Cette obligation n’est néanmoins pas vrai pour tous les types de travaux. En effet, seules les réparations urgentes, les travaux d’amélioration liés aux parties communes ou privatives ainsi que les travaux relatifs à l’entretien “régulier”, donnent cette obligation au locataire. A noter que cela est aussi vrai dans le cadre de travaux d’amélioration de la performance énergétique, afin de rendre le bien conforme aux dernières exigences en la matière.

Vos droits et obligations en tant que propriétaire avant les travaux

En fonction de la nature des travaux, le propriétaire peut avoir besoin de constater ou d’estimer, avec ou non l’aide d’un artisan,  les travaux en se rendant sur place. Si les travaux font partie de ceux mentionnés précédemment, le locataire doit rendre l’accès à son logement possible. Si le locataire refuse pour une raison ou une autre, le bailleur peut exercer son droit de visite. Le propriétaire doit ainsi saisir le TI afin que ce dernier procède à une injonction de faire.

Informer les locataires sur les modalités des travaux

Depuis la loi ALUR, le locataire doit désormais être tenu au courant du déroulement et de la typologie des travaux qui vont être menés. Le propriétaire doit ainsi prévenir le locataire de ce qui va être réalisé, dans quel délai, pendant combien de temps, par quel prestataire et dans quelles conditions. Pour bien faire les choses, le propriétaire doit d’ailleurs prévenir son locataire par écrit via une notification de travaux, remise soir en main propre soit par lettre recommandée. 

Mon locataire est-il en droit de me demander une compensation ?

La règle est aussi là très claire sur le sujet. Si les travaux couvrent une période de temps supérieure à 21 jours, le bailleur doit indemniser son locataire pour la gêne occasionnée. La compensation doit être proportionnelle à deux variables : le nombre de jours de travaux et la surface “bloquée” et dont le locataire ne peut faire usage pendant la durée des travaux.
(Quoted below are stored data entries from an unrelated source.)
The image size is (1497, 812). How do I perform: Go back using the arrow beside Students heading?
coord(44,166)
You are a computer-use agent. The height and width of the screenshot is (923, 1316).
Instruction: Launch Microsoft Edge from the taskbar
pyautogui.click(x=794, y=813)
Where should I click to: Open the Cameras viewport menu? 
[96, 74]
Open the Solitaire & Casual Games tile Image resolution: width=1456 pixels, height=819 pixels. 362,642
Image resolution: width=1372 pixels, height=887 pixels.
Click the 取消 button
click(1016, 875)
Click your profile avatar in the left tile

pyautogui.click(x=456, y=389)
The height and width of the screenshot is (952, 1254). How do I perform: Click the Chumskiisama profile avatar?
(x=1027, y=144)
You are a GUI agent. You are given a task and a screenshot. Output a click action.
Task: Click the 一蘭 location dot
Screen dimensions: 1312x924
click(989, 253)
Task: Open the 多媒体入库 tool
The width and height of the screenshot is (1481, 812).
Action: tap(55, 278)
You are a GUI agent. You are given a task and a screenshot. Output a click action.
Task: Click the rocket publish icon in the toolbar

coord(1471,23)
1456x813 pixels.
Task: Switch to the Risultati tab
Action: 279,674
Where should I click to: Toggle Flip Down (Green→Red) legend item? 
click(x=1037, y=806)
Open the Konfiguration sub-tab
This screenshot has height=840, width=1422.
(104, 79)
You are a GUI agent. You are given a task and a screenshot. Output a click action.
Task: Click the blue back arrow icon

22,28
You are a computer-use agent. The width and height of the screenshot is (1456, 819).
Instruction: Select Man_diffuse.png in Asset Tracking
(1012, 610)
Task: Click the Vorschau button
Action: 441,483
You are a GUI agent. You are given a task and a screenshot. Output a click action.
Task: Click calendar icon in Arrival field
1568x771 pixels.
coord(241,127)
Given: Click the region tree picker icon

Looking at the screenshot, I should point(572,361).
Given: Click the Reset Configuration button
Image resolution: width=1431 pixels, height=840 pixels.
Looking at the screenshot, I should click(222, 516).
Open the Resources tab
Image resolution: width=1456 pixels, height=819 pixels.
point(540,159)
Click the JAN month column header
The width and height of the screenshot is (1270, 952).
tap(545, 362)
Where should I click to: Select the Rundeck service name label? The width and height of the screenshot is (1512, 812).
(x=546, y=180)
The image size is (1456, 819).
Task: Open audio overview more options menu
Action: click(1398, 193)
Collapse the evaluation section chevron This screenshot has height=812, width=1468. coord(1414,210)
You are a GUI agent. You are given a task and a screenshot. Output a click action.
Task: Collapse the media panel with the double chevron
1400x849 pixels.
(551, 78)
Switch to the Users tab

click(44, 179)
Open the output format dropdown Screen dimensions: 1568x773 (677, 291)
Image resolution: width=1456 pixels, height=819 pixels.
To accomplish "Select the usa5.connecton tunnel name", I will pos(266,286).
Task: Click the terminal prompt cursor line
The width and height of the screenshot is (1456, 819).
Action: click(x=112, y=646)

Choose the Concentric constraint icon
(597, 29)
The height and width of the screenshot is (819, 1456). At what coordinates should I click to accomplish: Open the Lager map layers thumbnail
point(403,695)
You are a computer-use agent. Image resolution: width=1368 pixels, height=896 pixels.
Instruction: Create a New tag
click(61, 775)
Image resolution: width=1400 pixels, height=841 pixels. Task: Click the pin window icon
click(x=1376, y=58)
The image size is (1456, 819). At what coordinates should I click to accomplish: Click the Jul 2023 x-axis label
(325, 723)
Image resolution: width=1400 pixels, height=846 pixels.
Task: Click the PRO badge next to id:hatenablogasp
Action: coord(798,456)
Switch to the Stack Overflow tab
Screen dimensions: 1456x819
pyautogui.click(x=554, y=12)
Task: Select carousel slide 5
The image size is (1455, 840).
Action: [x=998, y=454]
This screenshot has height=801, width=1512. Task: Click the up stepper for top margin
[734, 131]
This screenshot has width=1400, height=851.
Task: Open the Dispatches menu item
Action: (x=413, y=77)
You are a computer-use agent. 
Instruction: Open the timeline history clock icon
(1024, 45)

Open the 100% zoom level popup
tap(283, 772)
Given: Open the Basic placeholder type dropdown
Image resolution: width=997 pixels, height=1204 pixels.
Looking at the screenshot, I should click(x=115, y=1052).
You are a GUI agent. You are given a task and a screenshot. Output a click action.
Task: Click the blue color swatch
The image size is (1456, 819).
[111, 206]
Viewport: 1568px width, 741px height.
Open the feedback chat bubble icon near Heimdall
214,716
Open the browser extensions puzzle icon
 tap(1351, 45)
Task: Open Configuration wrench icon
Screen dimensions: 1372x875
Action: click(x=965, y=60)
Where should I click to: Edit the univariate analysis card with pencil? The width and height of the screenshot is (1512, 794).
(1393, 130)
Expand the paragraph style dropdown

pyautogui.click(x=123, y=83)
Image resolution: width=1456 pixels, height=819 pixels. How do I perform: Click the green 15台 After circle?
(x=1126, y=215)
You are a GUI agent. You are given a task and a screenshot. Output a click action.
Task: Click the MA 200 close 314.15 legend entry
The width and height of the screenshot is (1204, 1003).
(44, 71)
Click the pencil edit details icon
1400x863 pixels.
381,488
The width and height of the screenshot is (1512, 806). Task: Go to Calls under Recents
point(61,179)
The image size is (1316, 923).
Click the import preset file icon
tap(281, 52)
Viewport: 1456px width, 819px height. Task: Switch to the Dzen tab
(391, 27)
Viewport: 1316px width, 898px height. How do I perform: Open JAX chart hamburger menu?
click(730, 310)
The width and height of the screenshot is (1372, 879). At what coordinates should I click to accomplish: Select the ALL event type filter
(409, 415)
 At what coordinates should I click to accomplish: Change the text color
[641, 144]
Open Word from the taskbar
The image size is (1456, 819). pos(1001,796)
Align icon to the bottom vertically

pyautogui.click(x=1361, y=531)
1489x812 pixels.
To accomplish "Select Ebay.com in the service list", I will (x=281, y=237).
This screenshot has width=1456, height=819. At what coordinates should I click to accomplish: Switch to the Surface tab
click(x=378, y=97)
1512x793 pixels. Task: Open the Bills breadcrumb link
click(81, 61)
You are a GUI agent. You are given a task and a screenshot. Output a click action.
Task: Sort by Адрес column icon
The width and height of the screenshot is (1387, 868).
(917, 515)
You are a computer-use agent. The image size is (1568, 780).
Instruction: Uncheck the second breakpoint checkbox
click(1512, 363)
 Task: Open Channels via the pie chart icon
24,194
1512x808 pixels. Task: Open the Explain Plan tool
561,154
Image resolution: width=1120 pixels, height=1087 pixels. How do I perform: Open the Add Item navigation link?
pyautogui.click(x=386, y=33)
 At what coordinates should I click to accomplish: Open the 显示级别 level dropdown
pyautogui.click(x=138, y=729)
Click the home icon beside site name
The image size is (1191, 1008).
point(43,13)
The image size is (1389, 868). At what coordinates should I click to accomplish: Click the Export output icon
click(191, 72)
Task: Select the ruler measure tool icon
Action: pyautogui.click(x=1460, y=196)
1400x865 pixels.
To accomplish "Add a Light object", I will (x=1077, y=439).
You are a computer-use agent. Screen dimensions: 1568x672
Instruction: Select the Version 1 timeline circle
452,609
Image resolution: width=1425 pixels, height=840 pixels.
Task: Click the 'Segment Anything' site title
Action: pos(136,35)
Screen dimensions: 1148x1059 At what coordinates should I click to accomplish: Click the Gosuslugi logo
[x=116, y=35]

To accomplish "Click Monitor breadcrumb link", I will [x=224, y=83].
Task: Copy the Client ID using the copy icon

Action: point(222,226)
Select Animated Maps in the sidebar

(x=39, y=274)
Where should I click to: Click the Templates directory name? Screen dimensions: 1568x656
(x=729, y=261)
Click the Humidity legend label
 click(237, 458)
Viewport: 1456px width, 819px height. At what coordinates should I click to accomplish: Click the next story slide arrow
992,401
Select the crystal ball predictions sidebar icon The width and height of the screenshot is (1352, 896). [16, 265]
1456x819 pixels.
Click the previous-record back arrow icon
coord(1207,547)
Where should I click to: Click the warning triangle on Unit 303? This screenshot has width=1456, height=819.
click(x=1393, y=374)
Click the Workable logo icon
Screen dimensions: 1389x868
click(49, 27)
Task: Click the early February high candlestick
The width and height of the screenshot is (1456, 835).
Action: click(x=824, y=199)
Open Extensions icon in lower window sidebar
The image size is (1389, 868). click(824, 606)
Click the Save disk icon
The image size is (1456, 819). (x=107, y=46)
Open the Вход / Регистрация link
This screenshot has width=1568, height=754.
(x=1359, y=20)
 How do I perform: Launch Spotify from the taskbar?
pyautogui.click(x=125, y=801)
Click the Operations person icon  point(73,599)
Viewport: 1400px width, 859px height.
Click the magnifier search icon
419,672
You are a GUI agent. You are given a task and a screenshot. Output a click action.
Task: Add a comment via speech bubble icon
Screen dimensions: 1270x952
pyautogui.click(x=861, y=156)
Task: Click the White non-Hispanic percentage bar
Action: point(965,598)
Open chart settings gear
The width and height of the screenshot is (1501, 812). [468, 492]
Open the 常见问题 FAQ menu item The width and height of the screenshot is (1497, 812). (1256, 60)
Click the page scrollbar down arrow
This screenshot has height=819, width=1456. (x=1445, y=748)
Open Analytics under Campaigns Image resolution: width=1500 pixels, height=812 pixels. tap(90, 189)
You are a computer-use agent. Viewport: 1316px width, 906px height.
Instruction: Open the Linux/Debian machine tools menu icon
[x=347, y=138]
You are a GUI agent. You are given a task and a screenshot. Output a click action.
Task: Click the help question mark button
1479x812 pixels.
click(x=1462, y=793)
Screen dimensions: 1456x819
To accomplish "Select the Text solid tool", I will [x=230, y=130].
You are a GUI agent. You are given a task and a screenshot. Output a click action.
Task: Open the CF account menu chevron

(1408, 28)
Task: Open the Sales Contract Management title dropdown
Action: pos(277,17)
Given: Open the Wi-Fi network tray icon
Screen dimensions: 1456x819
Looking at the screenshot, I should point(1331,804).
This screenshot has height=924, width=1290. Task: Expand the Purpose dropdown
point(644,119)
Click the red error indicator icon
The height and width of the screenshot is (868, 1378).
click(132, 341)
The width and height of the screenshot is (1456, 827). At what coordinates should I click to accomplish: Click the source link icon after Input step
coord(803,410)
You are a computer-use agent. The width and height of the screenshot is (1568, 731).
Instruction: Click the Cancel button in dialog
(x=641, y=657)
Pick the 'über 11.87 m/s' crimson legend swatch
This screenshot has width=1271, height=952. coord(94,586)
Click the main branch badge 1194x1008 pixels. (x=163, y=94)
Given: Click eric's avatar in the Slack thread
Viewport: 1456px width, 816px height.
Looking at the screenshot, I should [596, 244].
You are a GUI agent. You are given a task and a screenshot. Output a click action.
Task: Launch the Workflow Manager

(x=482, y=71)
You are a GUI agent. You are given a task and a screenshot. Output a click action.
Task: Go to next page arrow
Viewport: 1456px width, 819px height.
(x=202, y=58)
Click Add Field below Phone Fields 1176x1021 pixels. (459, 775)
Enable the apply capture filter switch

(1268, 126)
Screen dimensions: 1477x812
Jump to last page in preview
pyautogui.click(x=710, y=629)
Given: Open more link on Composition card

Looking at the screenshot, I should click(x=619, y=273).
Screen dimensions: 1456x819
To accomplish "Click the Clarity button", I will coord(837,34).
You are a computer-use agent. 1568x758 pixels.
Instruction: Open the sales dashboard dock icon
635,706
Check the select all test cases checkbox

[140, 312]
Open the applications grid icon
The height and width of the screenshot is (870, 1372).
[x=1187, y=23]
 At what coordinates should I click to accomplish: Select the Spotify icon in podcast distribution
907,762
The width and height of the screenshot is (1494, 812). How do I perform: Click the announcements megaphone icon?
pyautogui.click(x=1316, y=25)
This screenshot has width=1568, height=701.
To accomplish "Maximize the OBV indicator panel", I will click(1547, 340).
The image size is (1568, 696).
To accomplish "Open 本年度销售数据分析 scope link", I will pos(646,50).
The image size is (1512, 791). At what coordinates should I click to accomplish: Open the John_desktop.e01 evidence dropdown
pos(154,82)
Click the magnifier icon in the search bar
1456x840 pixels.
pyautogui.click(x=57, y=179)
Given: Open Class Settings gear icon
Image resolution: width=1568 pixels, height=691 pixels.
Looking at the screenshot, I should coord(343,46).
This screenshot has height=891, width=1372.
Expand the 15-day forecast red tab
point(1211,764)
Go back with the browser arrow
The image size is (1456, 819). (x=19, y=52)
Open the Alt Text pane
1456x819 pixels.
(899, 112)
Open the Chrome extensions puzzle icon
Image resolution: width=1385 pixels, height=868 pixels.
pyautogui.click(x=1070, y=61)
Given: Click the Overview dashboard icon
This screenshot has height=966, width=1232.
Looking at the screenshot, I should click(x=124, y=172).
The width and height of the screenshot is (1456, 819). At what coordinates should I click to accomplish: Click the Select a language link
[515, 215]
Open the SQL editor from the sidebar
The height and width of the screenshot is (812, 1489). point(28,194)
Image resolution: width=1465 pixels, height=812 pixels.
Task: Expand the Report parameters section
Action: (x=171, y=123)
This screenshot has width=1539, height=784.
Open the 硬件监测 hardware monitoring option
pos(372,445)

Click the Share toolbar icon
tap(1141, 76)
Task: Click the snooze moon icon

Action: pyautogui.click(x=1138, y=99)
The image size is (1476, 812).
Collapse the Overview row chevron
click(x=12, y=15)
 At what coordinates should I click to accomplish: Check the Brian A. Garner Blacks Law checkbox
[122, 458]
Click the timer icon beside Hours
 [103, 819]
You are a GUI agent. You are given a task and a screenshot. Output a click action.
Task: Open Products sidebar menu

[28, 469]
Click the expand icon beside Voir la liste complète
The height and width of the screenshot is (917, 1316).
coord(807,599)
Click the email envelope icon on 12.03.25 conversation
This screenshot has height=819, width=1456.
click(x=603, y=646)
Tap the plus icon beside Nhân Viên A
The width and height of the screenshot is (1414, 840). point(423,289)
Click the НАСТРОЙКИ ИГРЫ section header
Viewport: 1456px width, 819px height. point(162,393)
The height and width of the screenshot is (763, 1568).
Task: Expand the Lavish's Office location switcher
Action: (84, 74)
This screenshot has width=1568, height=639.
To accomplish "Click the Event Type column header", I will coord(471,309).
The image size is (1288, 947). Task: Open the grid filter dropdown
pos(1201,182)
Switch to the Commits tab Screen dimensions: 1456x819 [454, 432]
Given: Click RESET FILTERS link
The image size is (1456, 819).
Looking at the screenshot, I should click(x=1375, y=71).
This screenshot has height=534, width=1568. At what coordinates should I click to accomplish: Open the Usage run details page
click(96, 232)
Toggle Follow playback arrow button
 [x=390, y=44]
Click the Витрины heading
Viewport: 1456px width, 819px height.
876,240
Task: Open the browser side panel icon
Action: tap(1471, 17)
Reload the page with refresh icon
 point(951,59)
Par exemple, pour un logement de 50m² avec loyer mensuel de 600€, si les travaux dure 30 jours et que ces travaux ont lieu dans le salon d’une superficie de 15m² alors le montant de la réduction sera de :
600€ * 15m²/50m² *30j/30j = 180€.

Cette réduction viendra en déduction du loyer mensuel à payer qui dans notre cas de figure sera de 420€ au lieu de 600€. 

La protection du locataire en cas de travaux excessifs

Même si les travaux font partie de la liste énoncés précédemment, la loi prévoit des sanctions si ces derniers ne sont pas réalisés avec de bonnes intentions (travaux abusifs) ou dans un cadre mettant en péril la santé physique ou mentale des locataires. Si les locataires considèrent être dans une de ces situations, les locataires peuvent saisir le TI afin de faire arrêter les travaux.